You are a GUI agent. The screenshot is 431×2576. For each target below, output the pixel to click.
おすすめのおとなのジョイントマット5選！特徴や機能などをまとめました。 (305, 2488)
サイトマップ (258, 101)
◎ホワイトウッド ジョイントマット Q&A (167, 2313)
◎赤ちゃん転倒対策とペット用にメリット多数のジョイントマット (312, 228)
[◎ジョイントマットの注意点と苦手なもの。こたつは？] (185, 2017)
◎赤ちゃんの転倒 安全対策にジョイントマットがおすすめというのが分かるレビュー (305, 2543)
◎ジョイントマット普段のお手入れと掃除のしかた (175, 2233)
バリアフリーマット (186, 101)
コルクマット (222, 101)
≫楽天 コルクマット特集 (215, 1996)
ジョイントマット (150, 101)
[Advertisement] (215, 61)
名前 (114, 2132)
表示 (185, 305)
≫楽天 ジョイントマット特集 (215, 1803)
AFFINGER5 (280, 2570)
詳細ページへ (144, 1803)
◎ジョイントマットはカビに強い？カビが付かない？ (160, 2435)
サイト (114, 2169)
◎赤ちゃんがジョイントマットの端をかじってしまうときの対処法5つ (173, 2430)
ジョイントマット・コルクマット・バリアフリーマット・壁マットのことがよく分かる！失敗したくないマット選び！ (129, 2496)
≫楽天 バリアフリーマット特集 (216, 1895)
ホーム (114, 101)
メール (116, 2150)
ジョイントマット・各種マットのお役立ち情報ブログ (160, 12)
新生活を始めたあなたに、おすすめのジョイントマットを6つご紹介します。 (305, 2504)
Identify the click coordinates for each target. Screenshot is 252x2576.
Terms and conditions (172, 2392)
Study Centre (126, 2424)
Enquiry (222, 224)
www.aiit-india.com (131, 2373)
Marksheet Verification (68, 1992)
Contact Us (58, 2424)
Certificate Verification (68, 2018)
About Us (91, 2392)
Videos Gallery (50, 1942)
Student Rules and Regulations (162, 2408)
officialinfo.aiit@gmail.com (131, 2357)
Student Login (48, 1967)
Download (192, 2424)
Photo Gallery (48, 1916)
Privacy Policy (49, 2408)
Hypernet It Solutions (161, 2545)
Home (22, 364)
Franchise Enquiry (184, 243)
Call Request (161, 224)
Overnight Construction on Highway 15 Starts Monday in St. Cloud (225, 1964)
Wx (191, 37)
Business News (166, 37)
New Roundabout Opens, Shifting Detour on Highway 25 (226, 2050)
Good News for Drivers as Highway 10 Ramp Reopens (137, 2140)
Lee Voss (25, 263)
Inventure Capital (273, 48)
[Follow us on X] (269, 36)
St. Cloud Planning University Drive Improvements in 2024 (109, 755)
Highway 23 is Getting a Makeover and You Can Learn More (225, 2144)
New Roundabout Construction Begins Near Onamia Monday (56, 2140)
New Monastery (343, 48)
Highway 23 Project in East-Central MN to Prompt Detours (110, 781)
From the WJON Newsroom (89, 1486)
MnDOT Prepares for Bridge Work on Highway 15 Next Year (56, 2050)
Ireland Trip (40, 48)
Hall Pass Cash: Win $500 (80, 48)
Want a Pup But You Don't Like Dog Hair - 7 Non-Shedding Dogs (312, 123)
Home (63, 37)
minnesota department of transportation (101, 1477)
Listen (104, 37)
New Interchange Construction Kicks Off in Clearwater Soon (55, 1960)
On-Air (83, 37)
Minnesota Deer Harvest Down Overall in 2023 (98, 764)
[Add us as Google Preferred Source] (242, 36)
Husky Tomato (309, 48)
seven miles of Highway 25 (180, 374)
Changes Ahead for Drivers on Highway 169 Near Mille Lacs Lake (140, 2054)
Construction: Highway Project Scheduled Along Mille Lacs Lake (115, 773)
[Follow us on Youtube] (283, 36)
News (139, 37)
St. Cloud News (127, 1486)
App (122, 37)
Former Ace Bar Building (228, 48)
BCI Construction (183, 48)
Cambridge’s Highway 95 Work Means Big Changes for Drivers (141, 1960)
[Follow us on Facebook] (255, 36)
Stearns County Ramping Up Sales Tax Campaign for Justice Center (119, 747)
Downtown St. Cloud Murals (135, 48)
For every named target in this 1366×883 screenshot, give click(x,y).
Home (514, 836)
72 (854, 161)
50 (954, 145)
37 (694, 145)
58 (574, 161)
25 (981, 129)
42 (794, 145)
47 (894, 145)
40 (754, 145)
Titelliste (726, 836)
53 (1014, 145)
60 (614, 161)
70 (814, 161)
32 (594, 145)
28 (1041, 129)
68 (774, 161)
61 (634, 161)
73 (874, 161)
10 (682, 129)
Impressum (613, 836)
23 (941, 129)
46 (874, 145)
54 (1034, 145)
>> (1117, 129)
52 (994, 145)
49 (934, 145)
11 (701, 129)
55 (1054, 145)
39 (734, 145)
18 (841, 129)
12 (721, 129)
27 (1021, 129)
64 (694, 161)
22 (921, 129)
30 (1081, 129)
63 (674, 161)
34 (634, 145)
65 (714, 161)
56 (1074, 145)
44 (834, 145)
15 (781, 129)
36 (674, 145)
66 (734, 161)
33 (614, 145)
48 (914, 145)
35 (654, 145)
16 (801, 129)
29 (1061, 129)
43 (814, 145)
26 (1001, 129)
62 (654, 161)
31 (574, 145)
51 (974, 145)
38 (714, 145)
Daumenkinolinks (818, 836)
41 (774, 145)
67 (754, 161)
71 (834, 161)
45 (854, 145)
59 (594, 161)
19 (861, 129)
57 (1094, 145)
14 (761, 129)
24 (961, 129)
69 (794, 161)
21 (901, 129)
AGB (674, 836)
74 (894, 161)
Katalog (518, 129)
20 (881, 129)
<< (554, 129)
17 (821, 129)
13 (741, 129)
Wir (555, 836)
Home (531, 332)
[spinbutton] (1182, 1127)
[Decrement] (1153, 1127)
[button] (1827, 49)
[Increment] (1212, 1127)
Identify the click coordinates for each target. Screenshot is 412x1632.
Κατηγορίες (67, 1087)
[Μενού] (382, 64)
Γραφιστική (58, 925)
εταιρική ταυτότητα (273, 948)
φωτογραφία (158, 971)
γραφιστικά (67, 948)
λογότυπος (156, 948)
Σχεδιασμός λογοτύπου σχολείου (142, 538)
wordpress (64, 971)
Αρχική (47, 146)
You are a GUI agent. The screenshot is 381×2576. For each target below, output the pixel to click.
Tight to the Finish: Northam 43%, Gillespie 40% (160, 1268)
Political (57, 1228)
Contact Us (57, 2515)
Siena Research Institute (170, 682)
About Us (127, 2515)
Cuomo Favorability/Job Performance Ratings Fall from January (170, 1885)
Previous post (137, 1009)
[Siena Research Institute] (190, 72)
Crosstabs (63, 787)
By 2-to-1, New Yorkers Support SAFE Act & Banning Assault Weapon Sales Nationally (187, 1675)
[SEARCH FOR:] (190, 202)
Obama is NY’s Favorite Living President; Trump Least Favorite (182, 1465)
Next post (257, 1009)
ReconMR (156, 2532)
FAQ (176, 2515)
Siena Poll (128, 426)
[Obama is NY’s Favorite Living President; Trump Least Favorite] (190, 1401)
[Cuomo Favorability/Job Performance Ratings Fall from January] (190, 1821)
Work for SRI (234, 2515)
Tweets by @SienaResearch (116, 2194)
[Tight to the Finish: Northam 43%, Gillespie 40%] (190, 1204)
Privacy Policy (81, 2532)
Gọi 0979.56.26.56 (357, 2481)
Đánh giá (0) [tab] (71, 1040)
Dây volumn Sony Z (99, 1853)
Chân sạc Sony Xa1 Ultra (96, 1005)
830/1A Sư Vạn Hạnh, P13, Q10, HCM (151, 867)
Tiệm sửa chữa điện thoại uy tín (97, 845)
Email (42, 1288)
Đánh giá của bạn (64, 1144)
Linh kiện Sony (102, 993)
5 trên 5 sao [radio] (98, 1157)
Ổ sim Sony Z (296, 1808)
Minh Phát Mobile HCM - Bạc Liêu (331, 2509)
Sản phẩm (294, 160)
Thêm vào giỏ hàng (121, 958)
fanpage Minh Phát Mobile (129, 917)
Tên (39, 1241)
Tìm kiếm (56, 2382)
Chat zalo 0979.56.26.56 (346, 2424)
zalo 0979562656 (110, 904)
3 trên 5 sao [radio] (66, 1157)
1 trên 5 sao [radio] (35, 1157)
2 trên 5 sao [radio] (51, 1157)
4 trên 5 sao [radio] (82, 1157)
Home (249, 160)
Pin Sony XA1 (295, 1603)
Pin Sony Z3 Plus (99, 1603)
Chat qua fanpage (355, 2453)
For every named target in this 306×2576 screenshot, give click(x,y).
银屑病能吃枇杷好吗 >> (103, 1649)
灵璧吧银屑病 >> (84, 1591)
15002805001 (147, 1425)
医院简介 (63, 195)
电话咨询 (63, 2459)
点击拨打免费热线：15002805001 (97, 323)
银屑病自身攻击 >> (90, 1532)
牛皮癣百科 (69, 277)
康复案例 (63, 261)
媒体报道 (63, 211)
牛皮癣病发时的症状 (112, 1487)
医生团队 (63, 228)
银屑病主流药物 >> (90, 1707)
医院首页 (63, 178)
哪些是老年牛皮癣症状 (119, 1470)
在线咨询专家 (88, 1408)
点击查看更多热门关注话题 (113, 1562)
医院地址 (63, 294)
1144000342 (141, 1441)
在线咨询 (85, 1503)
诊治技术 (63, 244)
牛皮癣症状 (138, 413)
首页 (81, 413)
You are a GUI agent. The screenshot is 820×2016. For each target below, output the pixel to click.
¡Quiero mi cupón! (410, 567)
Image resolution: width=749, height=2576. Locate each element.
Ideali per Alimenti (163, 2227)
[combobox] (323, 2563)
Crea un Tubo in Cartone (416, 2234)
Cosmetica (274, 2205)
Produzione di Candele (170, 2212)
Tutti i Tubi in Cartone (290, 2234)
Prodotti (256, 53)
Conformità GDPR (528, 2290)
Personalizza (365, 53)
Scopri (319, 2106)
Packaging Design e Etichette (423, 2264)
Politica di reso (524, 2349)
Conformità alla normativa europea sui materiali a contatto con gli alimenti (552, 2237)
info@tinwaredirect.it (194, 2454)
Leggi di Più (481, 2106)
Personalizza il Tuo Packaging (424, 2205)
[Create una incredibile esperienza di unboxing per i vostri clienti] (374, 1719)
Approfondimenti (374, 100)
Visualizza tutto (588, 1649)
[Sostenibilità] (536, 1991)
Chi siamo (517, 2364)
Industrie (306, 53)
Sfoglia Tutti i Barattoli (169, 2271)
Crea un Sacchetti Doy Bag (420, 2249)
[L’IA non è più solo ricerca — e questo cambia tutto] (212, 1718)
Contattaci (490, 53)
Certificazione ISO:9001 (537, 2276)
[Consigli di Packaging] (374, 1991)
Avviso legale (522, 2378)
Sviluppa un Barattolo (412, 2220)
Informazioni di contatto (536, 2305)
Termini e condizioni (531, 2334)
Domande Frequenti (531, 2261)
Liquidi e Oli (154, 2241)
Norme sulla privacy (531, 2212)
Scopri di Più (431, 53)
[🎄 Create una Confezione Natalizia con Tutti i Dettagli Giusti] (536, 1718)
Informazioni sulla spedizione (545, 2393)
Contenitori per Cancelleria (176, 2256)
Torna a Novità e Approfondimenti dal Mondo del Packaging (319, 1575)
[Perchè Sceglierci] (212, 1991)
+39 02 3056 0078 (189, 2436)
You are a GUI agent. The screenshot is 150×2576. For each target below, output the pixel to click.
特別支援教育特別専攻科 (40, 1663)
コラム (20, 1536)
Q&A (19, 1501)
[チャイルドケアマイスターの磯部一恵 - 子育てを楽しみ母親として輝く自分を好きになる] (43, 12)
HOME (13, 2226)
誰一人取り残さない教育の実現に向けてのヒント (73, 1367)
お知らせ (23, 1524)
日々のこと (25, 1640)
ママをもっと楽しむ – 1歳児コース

□ □ □ □ □ □ □

• **HOW TO COMPLETE THIS TASK**:
Print precisely the lines from the one with "You are a GUI agent. The screenshot is 150×2576." through the end of the data above, adding nothing.

• **RESPONSE**:
You are a GUI agent. The screenshot is 150×2576. For each target below, output the pixel to click.
特別支援教育特別専攻科 (40, 1663)
コラム (20, 1536)
Q&A (19, 1501)
[チャイルドケアマイスターの磯部一恵 - 子育てを楽しみ母親として輝く自分を好きになる] (43, 12)
HOME (13, 2226)
誰一人取り残さない教育の実現に向けてのヒント (73, 1367)
お知らせ (23, 1524)
日々のこと (25, 1640)
ママをもっと楽しむ – 1歳児コース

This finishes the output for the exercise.